Chain of Ownership, Data, and AI

Interesting points about the whole artificial intelligence thought process.  It’s come up before that assuring the chain of ownership and who did what to information is critical when it comes to the trust of information.  If you don’t know how numbers were derived, or who modified them since they were calculated, how can you trust them?

I’ve felt this uneasiness about all of the distributed systems – distributed in the sense that person X downloads the data set to the worksheet, does their (unknown) magic with the numbers, then sends along the workbook to others to review and make comments on.  Ultimately, person Y sees something in the data, makes changes, does new graphs, etc.  But as the workbook moves along yet again from there, you’re looking at information that’s been interpreted and modified at least twice (in this example) and might not even realize it.
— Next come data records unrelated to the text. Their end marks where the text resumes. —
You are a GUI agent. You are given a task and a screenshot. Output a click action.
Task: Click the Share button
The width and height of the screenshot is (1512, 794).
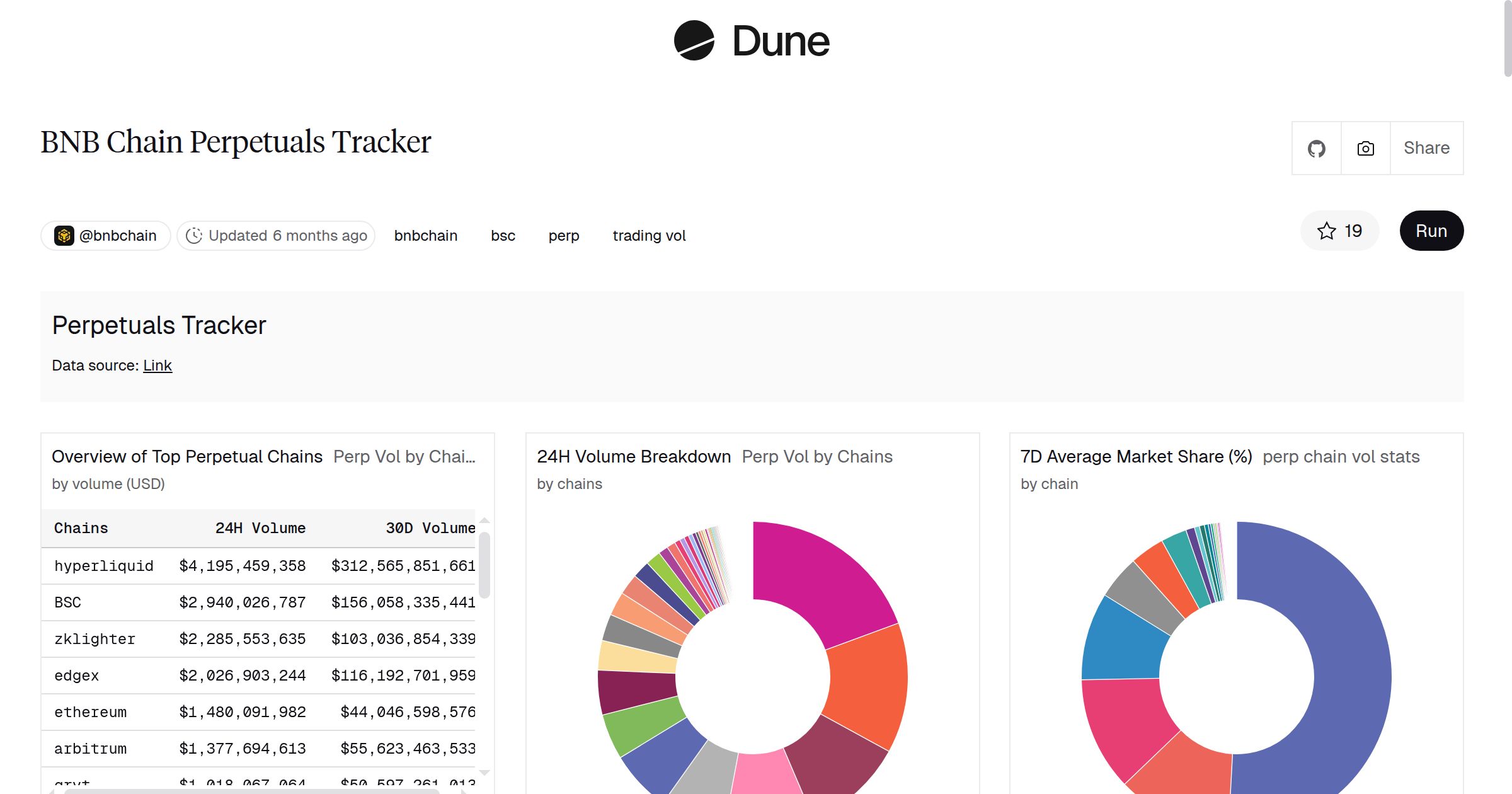(x=1426, y=147)
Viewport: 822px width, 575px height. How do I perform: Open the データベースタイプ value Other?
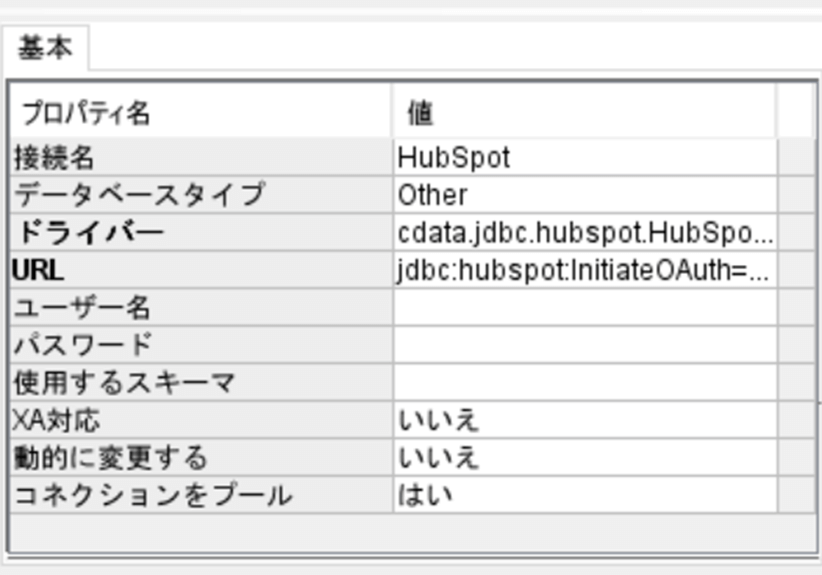(x=584, y=194)
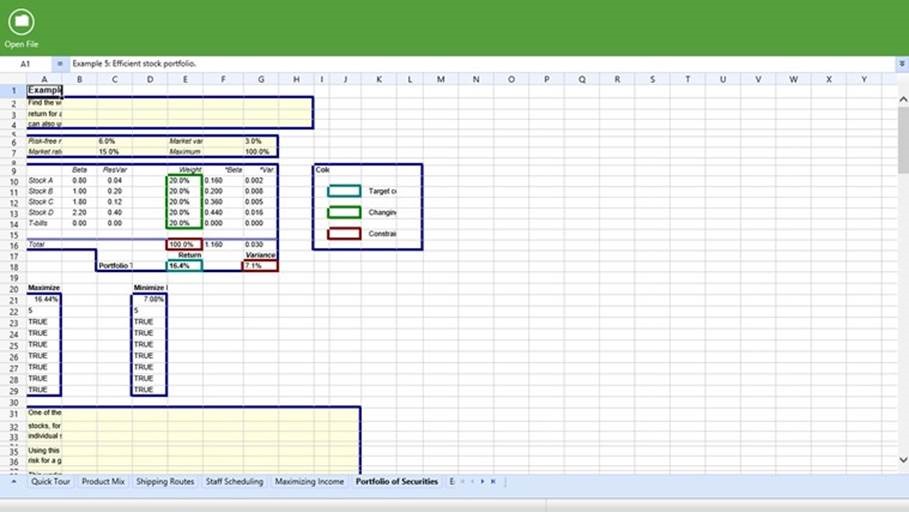Expand the formula bar with chevron

tap(902, 63)
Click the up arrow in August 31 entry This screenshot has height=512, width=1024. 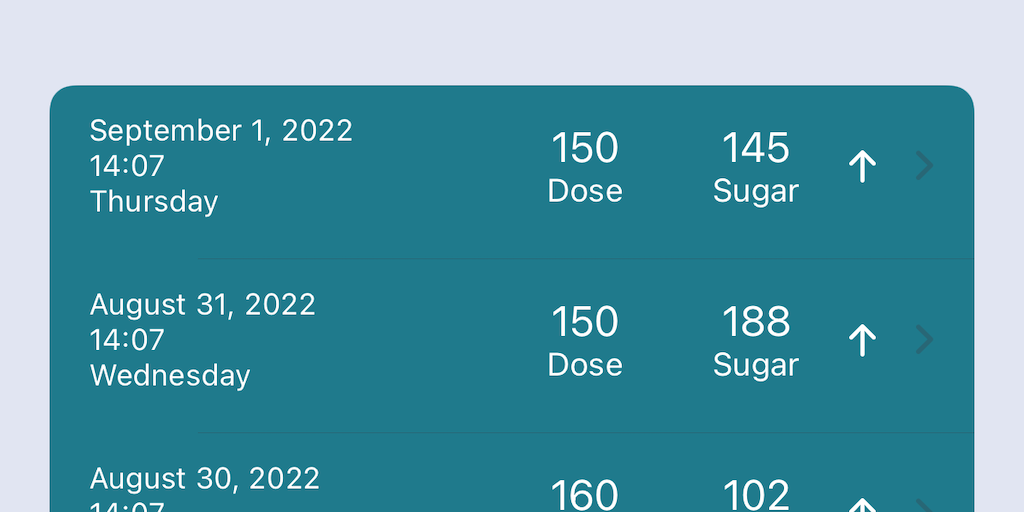point(862,341)

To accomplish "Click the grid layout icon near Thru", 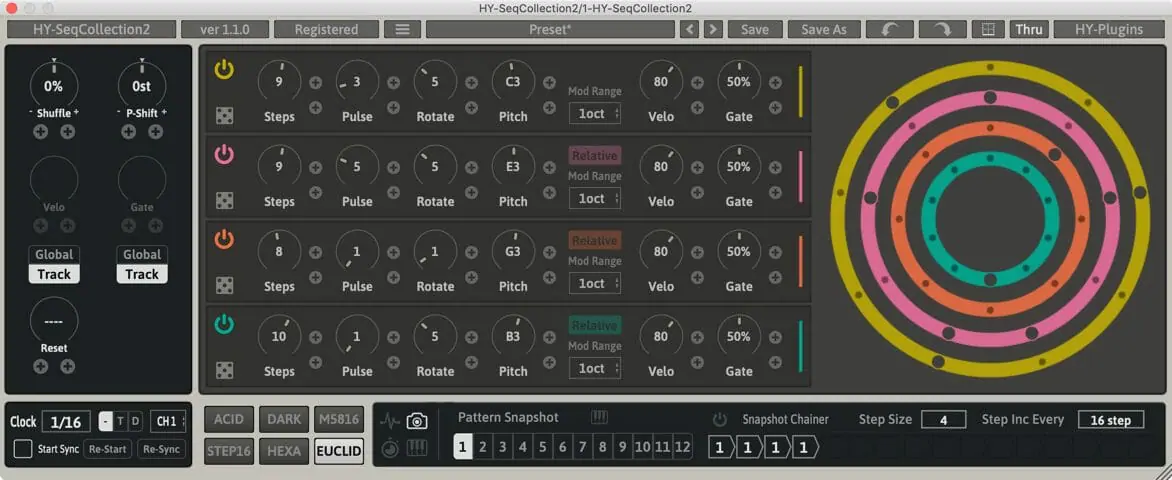I will click(x=989, y=29).
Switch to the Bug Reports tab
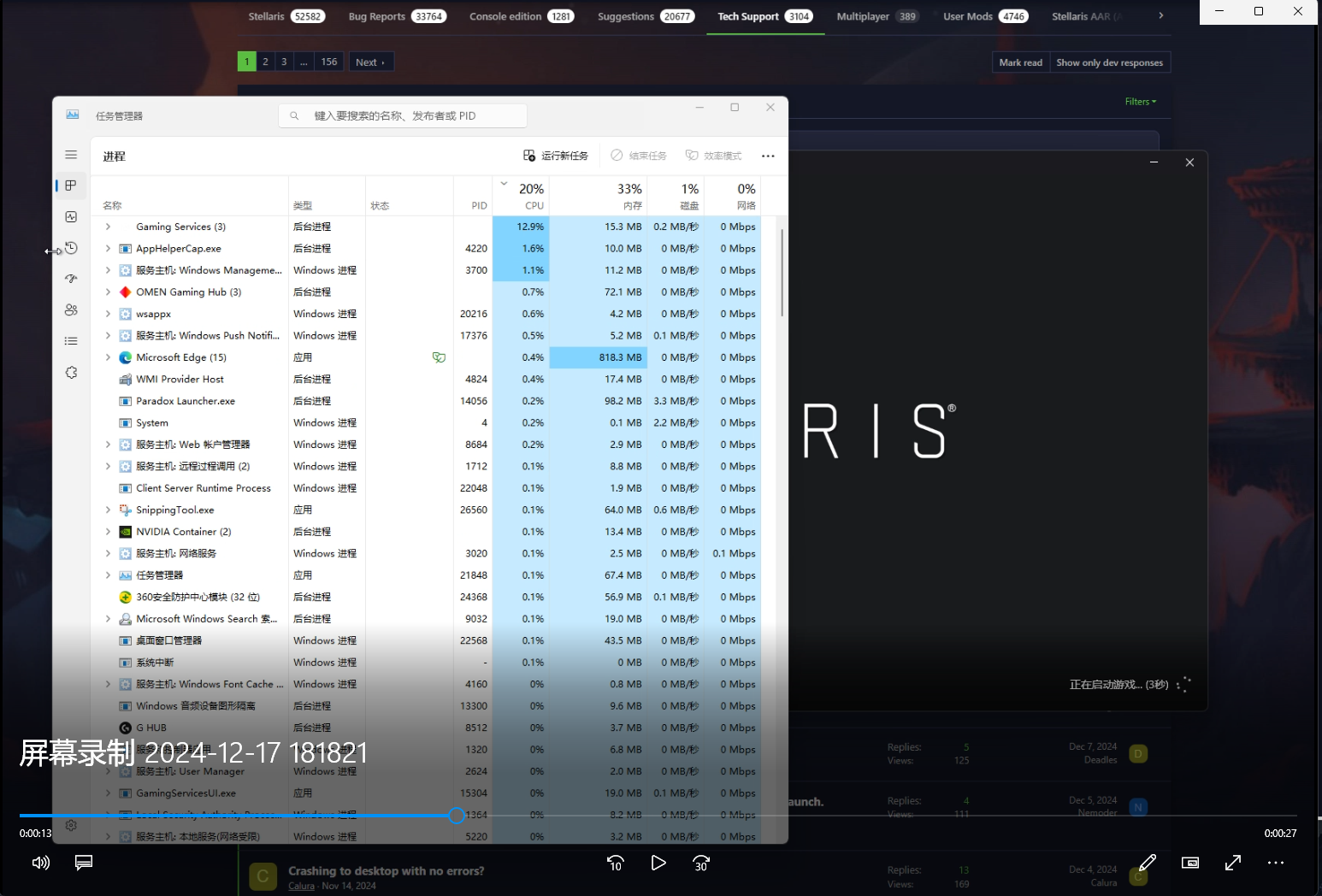Screen dimensions: 1322x896 376,15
Taking into consideration that AI may be making changes, or even just a number of different analytic processes, it’s easy to see that you can get pretty nervous pretty fast when it comes to knowing the pedigree of the information you’re considering trusting.  How do you make that choice?  How do you know when you should actually be questioning the data, rather than trusting it?

I suppose it’s a bit like the “fake news” and modified news of late that is all the rage.  (Ducks and covers)
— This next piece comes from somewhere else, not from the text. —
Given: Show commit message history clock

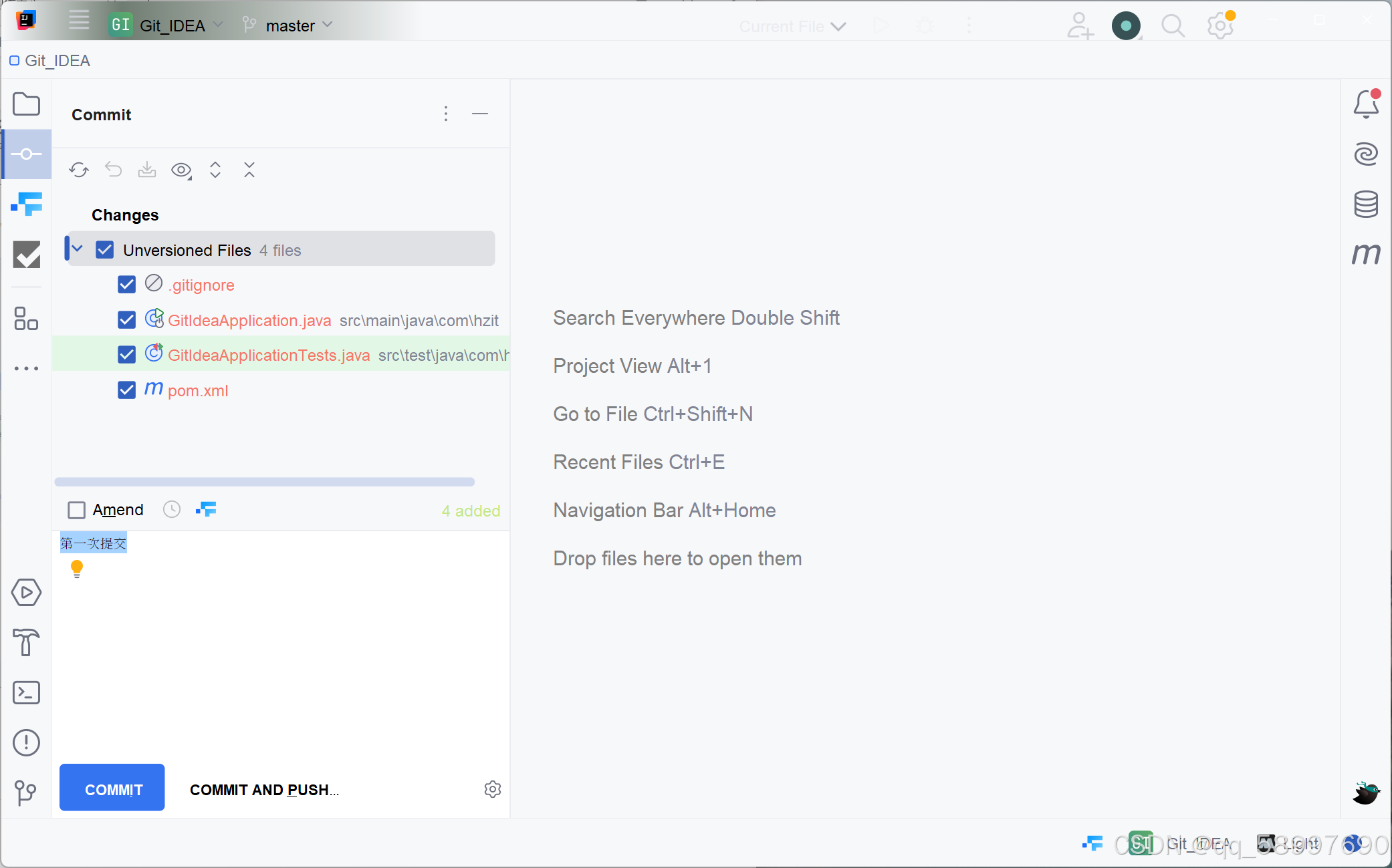Looking at the screenshot, I should [172, 510].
You have to be able to trust what you read and know that it’s for real, that it’s accurate, that it’s the full picture.  Otherwise, the value drops in a big way.  It can actually create MORE work for you as you face evaluating the information and the processing behind it.

How do you do this with AI in the mix – there are algorithms and all sorts of things messing with the information and, while the insights may indeed be spot-on, is there a point where you don’t know how to troubleshoot issues with them, or how to validate assumptions and learnings that are being fed into the collective mind that is working with your data?
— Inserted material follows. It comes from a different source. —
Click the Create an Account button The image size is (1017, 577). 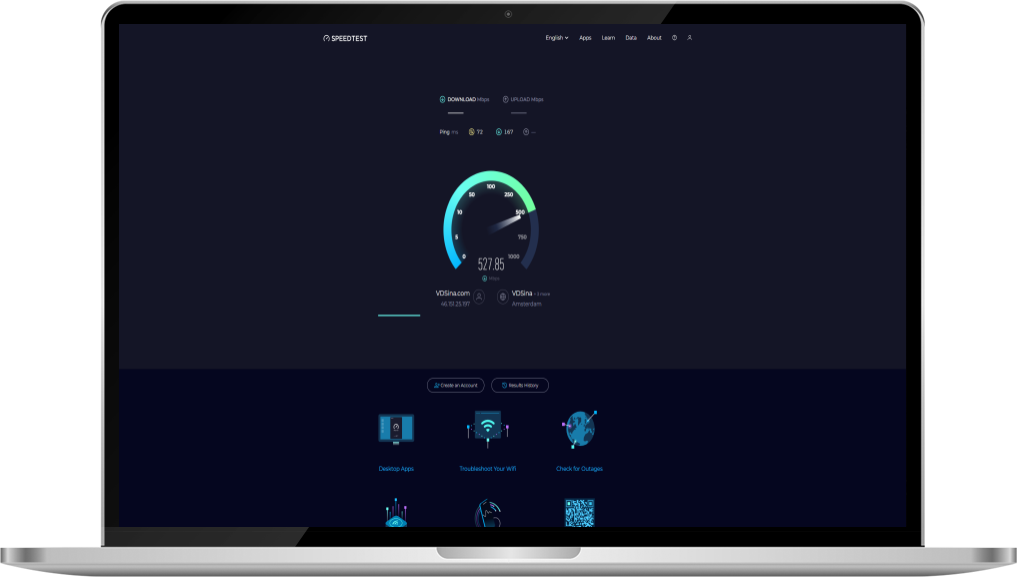tap(456, 385)
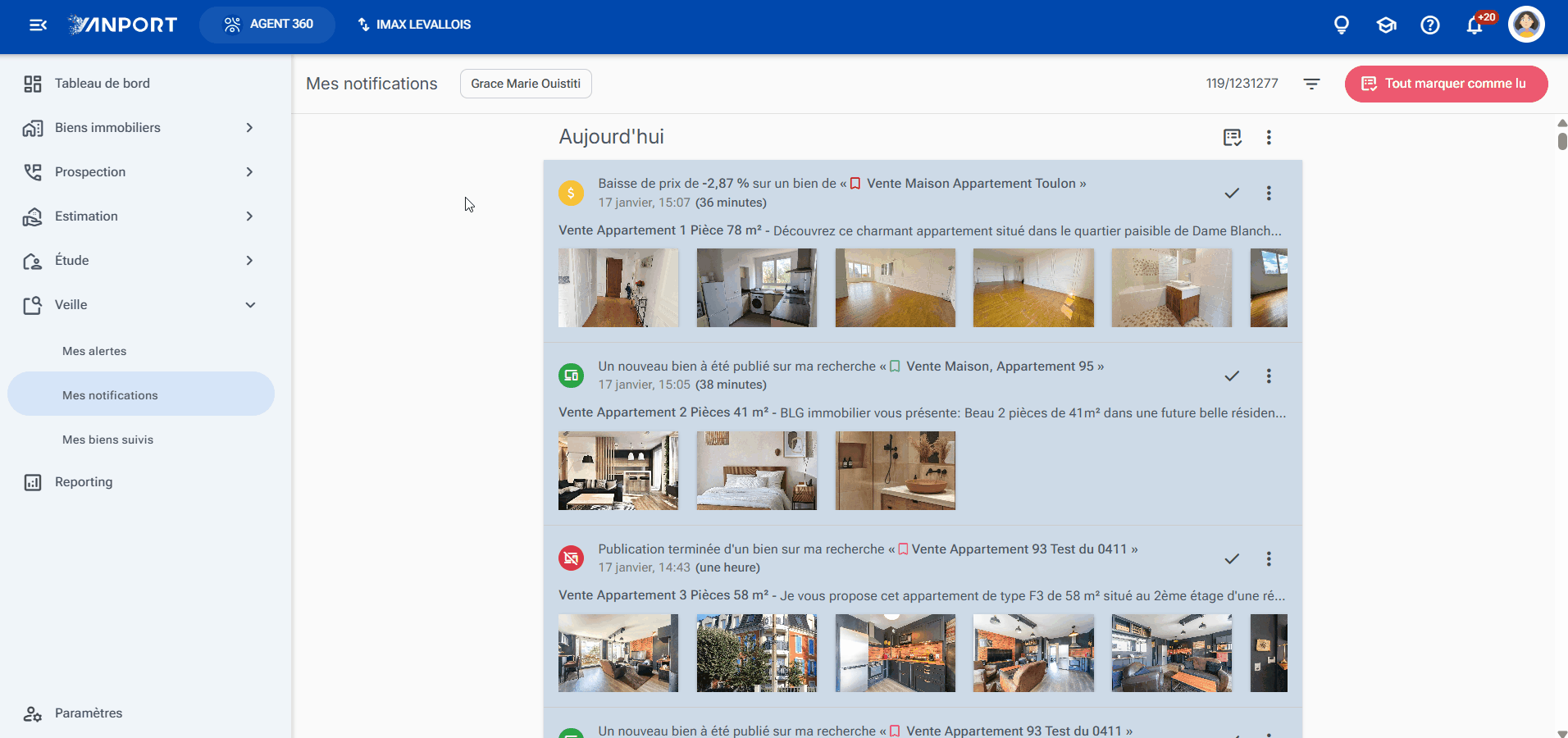Open the first photo of the Toulon apartment
This screenshot has width=1568, height=738.
[618, 288]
John chimed in with “My biggest concern with all these machine learning algorithms is that it is insanely difficult to tell when the algorithms are wrong. We’ve got a grab bag of algorithms yet most of us onprem DBAs wouldn’t know if the output of said algorithm is off.

Quite a valid point.  It goes right along with troubleshooting when there are so many contributing processing parts – Hadoop, SQL Server, R, PowerBI, Excel, AI processes, etc.  All of them could come to bear on a single bit of information and knowing the pedigree of that information is going to be increasingly difficult to ascertain.

Even if we did have some sort of record of what had touched a bit of information, it would be hard to follow the though processes behind it – it could an AI process that leads to other, that is analyzed in excel, charted, then put into a word doc and interpreted there by a human.